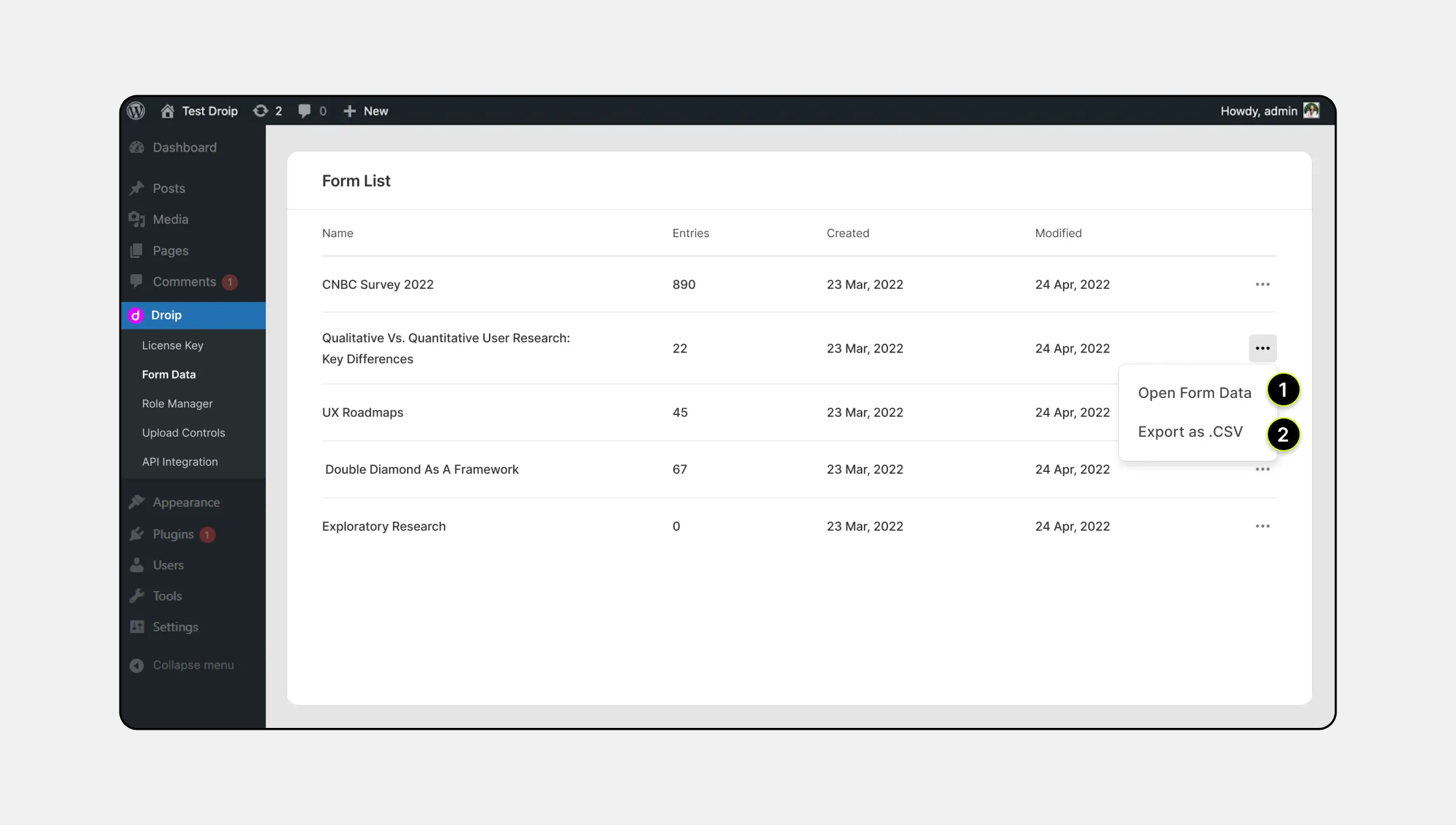Image resolution: width=1456 pixels, height=825 pixels.
Task: Expand the Plugins menu item
Action: point(172,533)
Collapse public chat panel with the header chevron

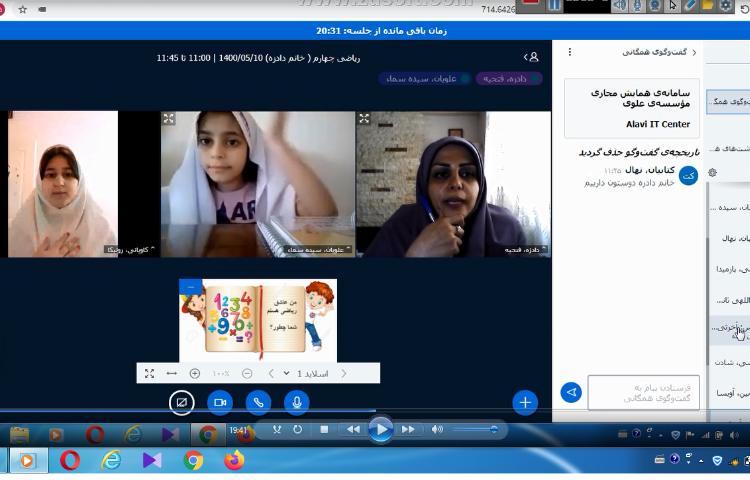(x=694, y=52)
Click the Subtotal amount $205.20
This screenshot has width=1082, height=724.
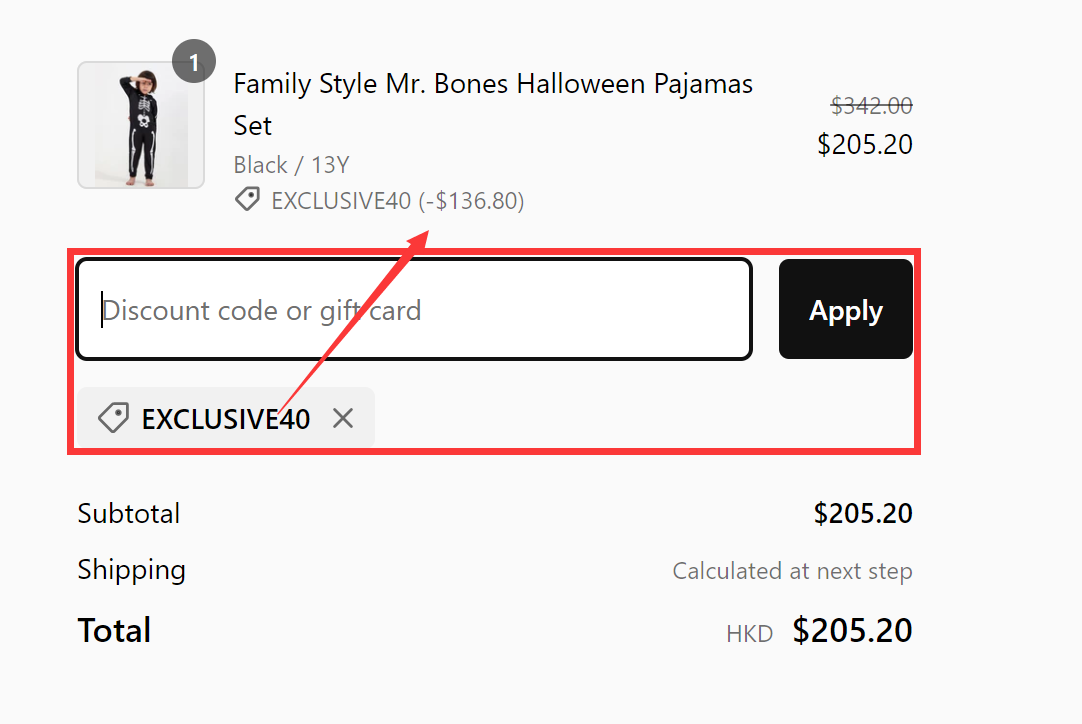click(x=864, y=513)
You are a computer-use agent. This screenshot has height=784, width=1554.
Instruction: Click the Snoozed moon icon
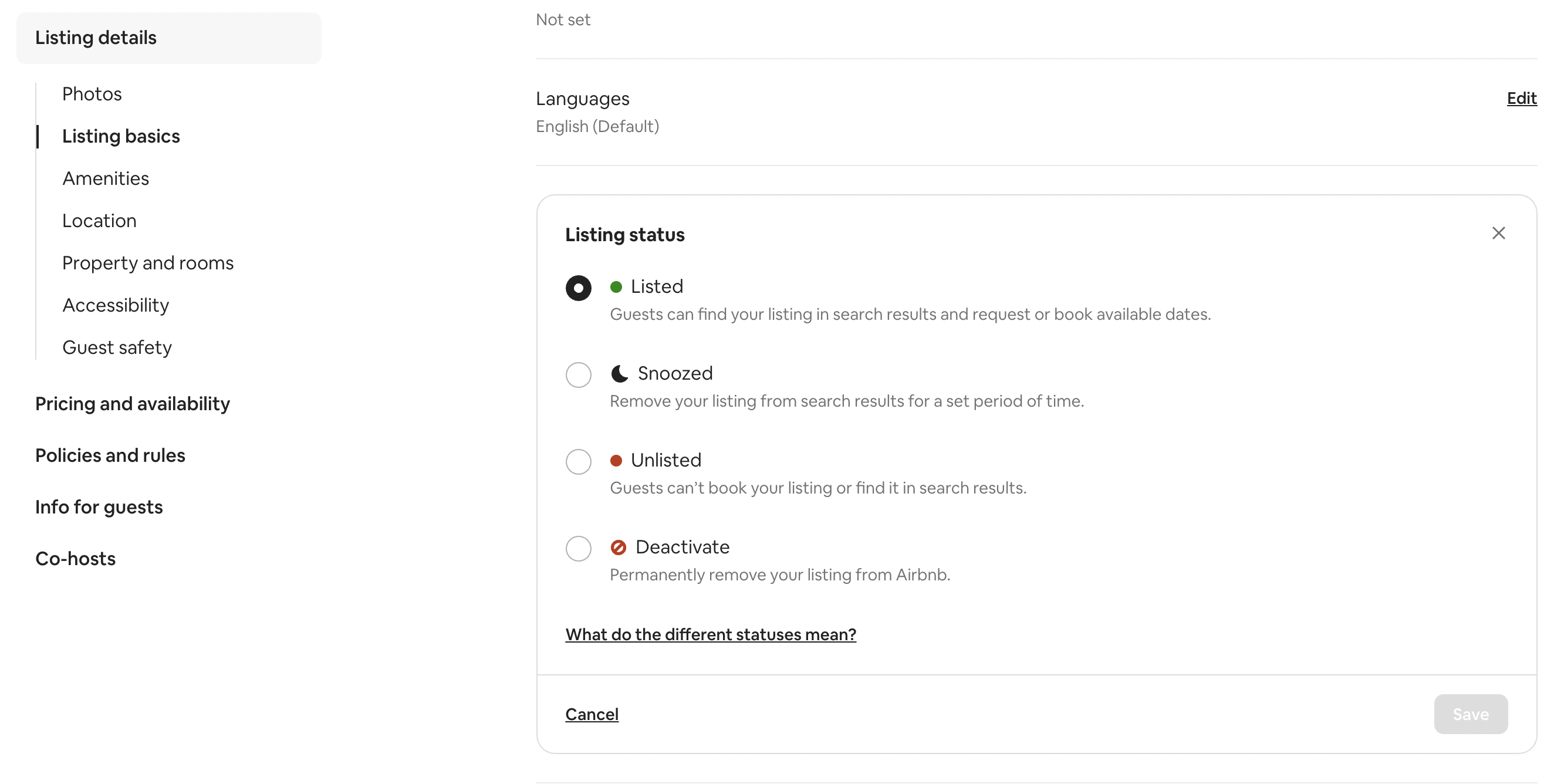point(620,374)
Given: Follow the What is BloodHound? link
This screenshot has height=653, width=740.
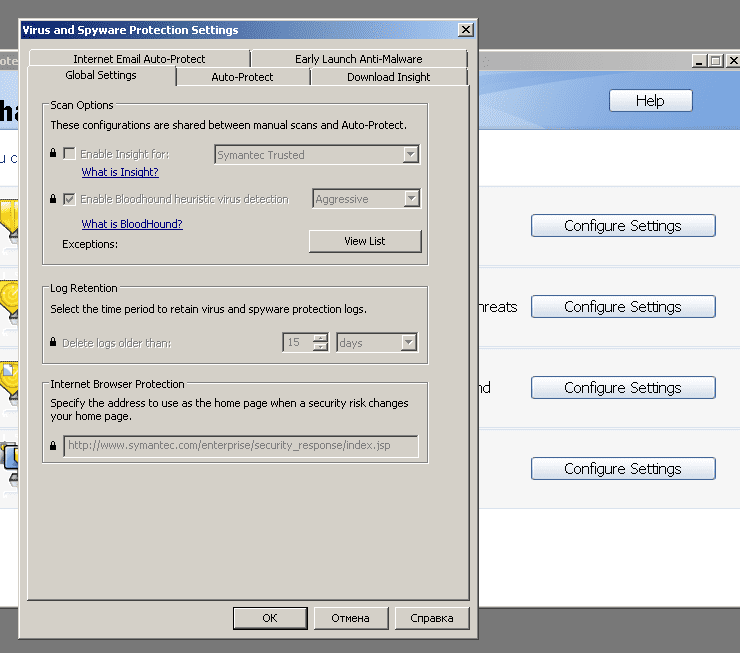Looking at the screenshot, I should [132, 224].
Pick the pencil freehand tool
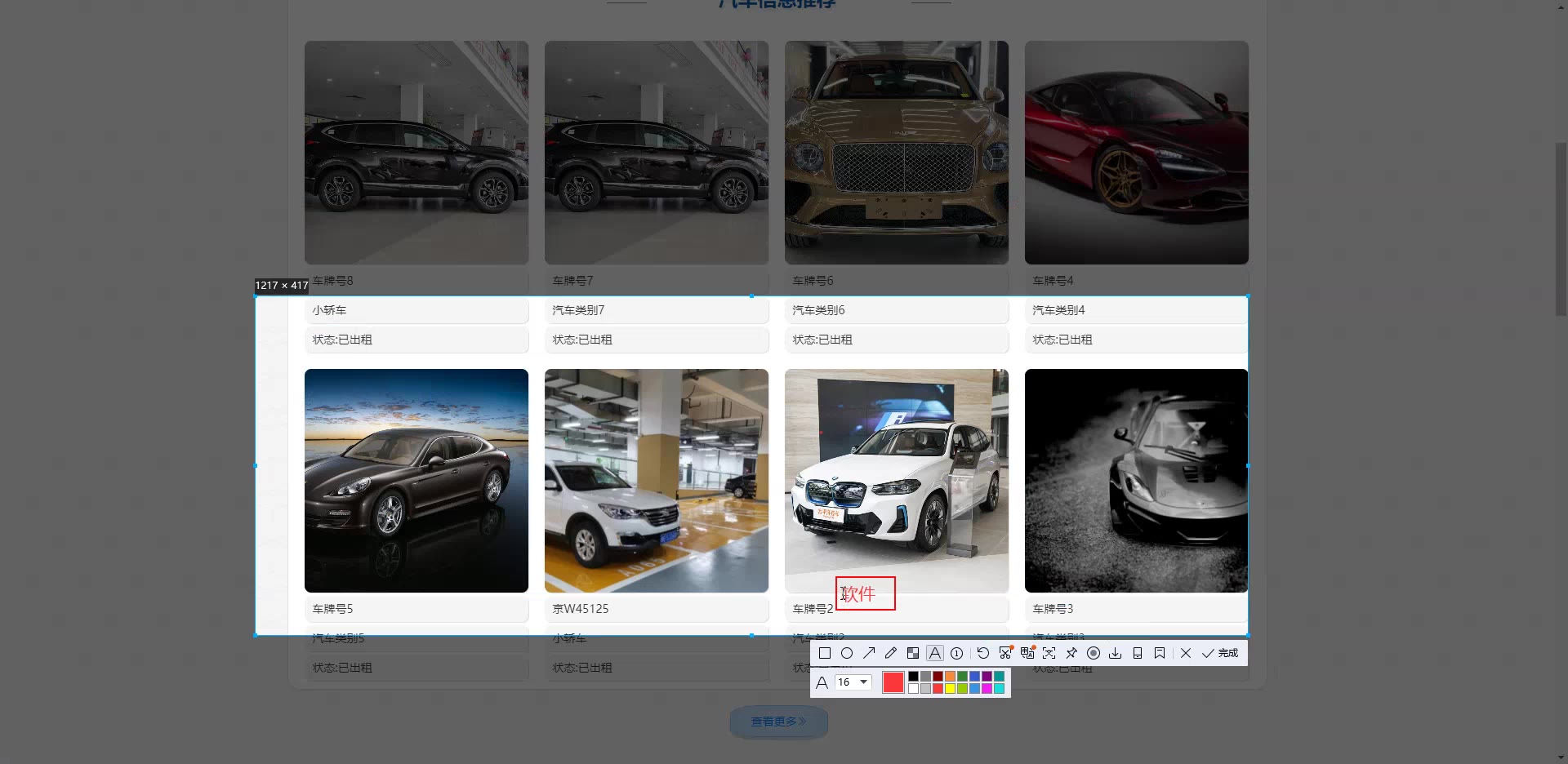This screenshot has height=764, width=1568. tap(891, 653)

▶ The problem
Print exactly the lines between the line containing "Instruction: Click the Snoozed moon icon" and the last line of the entries above, including both, and nothing besides; skip the pictures.

▶ Answer area
Instruction: Click the Snoozed moon icon
point(620,374)
Given: Follow the What is BloodHound? link
This screenshot has height=653, width=740.
Looking at the screenshot, I should [132, 224].
Pick the pencil freehand tool
This screenshot has height=764, width=1568. tap(891, 653)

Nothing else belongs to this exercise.